Arabia Saudita nel cda della Scala, Sala attacca Fontana: “Non sapeva? Gioca a fare il furbo”


Arabia Saudita nel cda della Scala, Sala attacca Fontana: "Non sapeva? Gioca a fare il furbo"
Il teatro alla Scala 

La questione infiamma la politica. E’ scontro al vertice tra i soci della fondazione

La questione dell’ingresso dell’Arabia Saudita nel cda del Teatro alla Scala infiamma il confronto politico, che si fa di giorno in giorno più teso. Con delle prese di distanza – io non so oppure non c’entro (vedi il ministro Bonisoli) – che finiscono per irritare e non poco il sindaco di Milano, Giuseppe Sala. Aveva raccomandato a tutti di tacere e di aspettare il cda straordinario del 18 marzo, ma dopo l’ennesima uscita sui giornali, dopo quella del sovrintendente Pereira) si vede costretto a mettere i puntini sulle “i”, stavolta rispondendo al governatore della Lombardia.

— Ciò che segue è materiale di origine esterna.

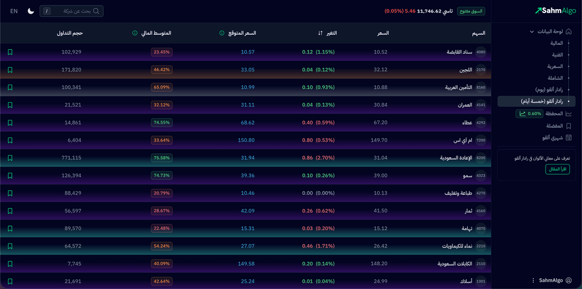Toggle bookmark on the سمو row

(x=10, y=175)
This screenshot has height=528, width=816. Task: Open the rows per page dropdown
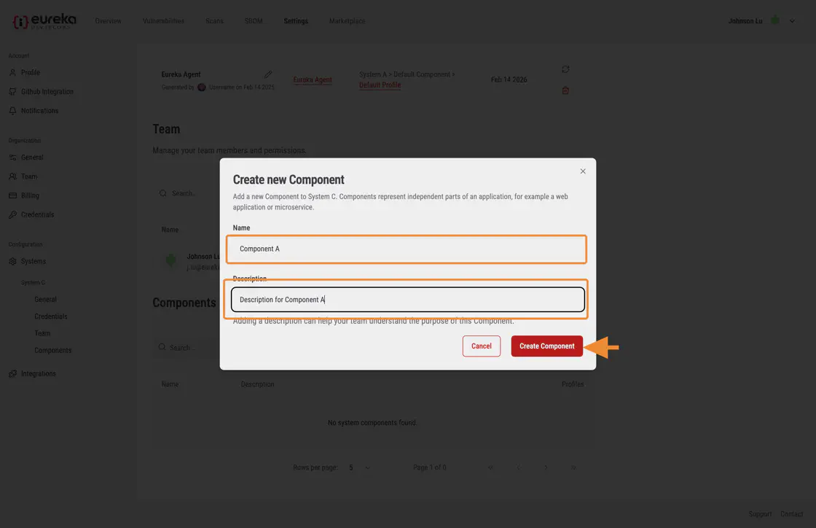(359, 467)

“Noto solo che più di uno non resiste alla tentazione di partecipare al gioco del ‘io non c’ero e se c’ero dormivo’. Oggi si iscrive a questo club il Presidente della Regione Lombardia, Attilio Fontana”, scrive sulla sua pagina Facebook il sindaco di Milano, Giuseppe Sala, che del Cda del teatro è anche presidente. Fontana “dice che non ne sapeva nulla”, ha aggiunto Sala riferendosi all’intervista di Fontana al Corriere. “Presidente, ci spieghi una cosa. Visto che, è tutto verbalizzato, il cda della Scala dell’11 febbraio ha discusso della questione e che la Regione ha una rappresentante nel cda, come faceva a non essere al corrente di una questione così delicata?”.
“Delle due l’una – ha continuato – O il suo rappresentante in cda non ha compreso una comunicazione così importante e rilevante per Milano e la Lombardia e non la avverte, e allora lo revochi immediatamente, oppure lei fa il furbo”. Infine Sala ha ribadito che nel Cda del 18 marzo “esamineremo le carte, è inutile arrivare a conclusioni prima”.